Task requirements –
Find the word "will" in the data below and copy each line that holds it.

··· Source material ···

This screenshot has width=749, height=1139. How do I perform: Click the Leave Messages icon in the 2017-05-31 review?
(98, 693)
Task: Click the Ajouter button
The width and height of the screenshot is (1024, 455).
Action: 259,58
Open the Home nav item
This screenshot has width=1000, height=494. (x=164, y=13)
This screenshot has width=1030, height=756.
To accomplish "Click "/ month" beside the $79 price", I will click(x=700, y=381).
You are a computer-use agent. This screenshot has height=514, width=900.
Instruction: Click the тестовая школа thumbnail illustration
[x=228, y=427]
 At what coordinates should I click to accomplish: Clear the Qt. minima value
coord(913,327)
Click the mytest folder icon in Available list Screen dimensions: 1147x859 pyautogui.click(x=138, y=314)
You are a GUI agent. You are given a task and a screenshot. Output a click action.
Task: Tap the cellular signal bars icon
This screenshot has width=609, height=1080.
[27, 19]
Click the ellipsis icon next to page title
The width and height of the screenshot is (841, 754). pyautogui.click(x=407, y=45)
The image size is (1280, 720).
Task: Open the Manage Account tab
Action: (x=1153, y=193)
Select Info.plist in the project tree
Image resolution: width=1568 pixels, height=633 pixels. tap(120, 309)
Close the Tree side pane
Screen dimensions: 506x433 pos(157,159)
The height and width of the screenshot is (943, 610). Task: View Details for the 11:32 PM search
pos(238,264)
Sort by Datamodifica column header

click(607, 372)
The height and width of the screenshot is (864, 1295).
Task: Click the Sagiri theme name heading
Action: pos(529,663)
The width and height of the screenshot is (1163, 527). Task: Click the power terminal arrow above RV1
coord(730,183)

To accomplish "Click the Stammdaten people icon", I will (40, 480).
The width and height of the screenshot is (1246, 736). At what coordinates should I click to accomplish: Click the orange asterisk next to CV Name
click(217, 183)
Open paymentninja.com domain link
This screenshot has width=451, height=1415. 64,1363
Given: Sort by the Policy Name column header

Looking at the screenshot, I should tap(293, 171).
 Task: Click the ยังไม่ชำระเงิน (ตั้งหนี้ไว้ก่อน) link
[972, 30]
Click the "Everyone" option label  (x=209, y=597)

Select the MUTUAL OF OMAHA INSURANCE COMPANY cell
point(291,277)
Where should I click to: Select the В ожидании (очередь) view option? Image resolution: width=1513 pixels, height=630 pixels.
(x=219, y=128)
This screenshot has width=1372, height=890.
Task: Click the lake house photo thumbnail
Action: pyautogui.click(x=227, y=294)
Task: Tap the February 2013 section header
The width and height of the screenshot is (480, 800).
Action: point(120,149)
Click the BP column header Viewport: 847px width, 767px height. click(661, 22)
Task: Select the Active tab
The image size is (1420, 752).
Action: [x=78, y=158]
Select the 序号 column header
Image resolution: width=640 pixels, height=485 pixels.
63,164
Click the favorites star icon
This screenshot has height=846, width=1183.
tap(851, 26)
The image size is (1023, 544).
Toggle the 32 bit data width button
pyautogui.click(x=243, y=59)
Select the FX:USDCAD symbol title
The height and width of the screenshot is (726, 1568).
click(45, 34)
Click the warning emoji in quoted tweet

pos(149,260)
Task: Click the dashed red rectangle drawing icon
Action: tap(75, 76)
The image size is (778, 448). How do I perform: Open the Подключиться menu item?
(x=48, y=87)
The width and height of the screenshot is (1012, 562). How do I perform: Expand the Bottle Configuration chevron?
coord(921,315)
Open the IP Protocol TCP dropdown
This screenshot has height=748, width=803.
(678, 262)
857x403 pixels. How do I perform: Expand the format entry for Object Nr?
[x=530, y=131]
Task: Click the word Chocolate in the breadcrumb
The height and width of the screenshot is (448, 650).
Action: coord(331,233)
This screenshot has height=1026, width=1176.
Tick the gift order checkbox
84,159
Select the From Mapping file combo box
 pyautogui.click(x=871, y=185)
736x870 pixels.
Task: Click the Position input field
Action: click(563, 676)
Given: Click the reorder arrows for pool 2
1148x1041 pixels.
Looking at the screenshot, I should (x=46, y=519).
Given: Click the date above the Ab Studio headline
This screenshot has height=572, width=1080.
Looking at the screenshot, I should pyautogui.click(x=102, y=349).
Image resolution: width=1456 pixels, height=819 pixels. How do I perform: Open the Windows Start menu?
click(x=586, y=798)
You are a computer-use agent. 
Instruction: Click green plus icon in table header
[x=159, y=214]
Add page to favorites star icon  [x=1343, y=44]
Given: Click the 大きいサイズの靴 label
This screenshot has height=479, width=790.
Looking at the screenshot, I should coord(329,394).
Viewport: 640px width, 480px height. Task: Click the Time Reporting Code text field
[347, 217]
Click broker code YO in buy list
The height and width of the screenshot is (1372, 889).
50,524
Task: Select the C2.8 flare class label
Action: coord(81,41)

···

Written reply –
To accomplish "Click "/ month" beside the $79 price", I will click(x=700, y=381).
To accomplish "Click the Stammdaten people icon", I will (40, 480).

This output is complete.